Especially when the dollars
get serious. Early on, trading desk budgets were mostly nabbing experimental
budgets. Now, they can account for 10 percent of a brand's budget. At
MediaBrands, the goal is to shift programmatic buying to 20 percent or 30
percent. It's going to be hard for many clients to stomach that much money
flowing through trading desks, especially if they think they're paying some
sort of markup.
"It's straight up
arbitrage in their faces," said one former trading desk exec.
Naturally, many top agency
executives disagree with that assessment and remain bullish on the
model. "Our strategy for trading desks is clear," said Rob
Norman, CEO of GroupM. "Xaxis is our audience-buying company. It works on
a business model that enables it to access and apply all available client and other
data securely to all available inventory, including inventory not available in
ad exchanges. We think that's important. We believe performance against
benchmarks should be the sole judge of the success or failure of Xaxis."
In fact, if any trading
desk is succeeding, insiders say it's Xaxis. Some estimate that the company is
generating $300 million to $400 million a year—with a healthy cut sent to
GroupM. On the flip side, Cadreon struggled to tally close to $30 million,
sources said.
Seiler balked at that
assessment. "Let me dispel the myth on Cadreon not doing as well as
the other guys," he said. "Cadreon is not about arbitrage. That's
different than other places. There is concern out there in the marketplace
with companies like Xaxis because there is arbitrage going on, a 'clients
served second' kind of thing. A lot of agency groups say they are
structured around their clients' needs. That's not true. Kinda sorta isn't
enough. You have to be transparent, or you're not."
As for the Kimberly-Clark
decision regarding Xaxis, Norman said, "Some clients prefer that we work
with third parties they have selected, and we train our people to work with
them in the most effective way for the advertiser. In the case of
Kimberly-Clark, that partnership is operated inside Mindshare."
Regardless, ad tech vendors are starting to build their products
to work more nimbly in a future where they have more clients, not just a select
few trading desk partners. "Brands aren't dumb," said one vendor.
"There hasn’t been enough spend to matter. But with this shift to
programmatic premium, the money gets real. Clients are going to expect you to
act like an agent, not an ad network."
The bigger question is, has
the trading desk model ever worked for agencies? Proponents typically brag
about the hundreds or thousands of campaigns they have for clients via their
trading desks to date. But one former agency insider threw cold water on those
claims.
According to some former
agency executives, most global agencies have 500 to 700 clients.
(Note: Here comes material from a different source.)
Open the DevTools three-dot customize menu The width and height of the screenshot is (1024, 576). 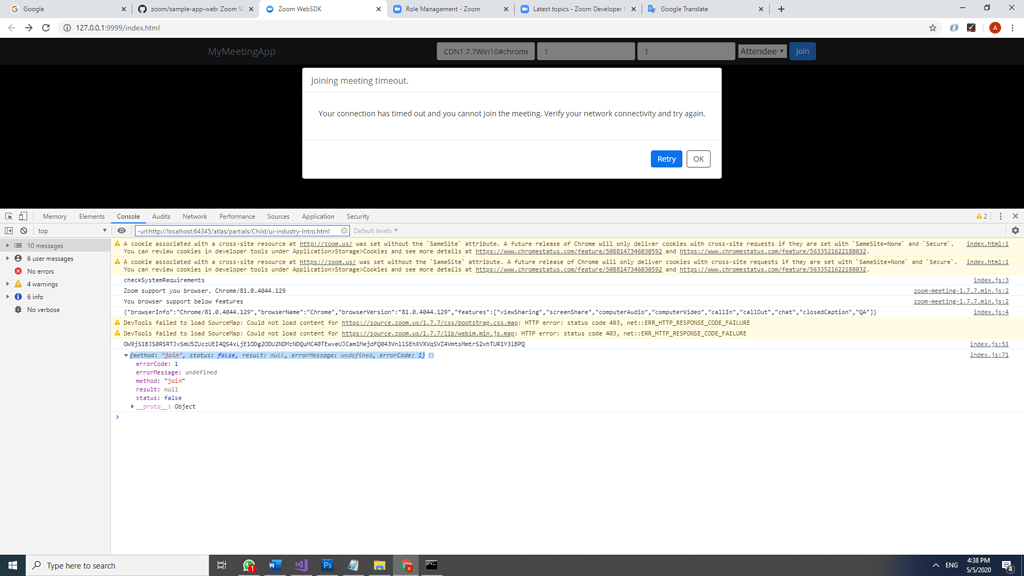tap(1000, 216)
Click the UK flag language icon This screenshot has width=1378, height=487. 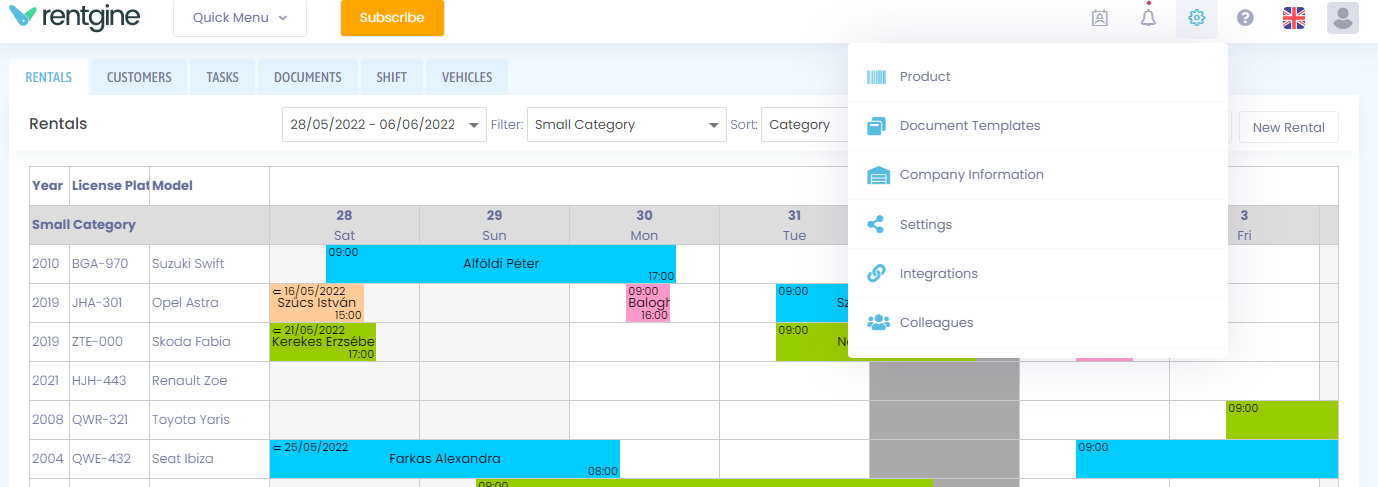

So even if a
few dozen clients are using a trading desk platform, each running multiple
campaigns, that's a drop in the bucket. "It’s actually been quite hard to
get more clients on board," the insider said.
Why? Trading desks simply
don't pay off for certain clients, who either rely on low-cost cost per
acquisition tactics or are very concerned about site environment.
And even for clients that
do test trading desks, they're not always immediately effective. "It takes
a long time for an algorithm to learn and an enormous amount of volume needs to
be captured," said an insider. "It may take eight to nine months and
that’s hard for clients to stomach."
There's also the cost of
technology—never an agency sweet spot. One exec estimated that trading desks
can cost $7 million to $10 million just to develop, and constantly need to be
maintained. "It’s a sinkhole," she said.
That cost is a great
argument for stand-alone agencies to take over audience buying. Another is
simple long-term relevancy. "To me, if agencies don't start owning the
process, they’ll start sending brand agencies to the nursing home," said
one agency exec.
Of course, many dismiss
this way of thinking. Operating trading desks requires experts. "They are
here to stay," said PubMatic co-founder, CEO Rajeev Goel. "Overall,
the model works. And it takes a real expertise and skill."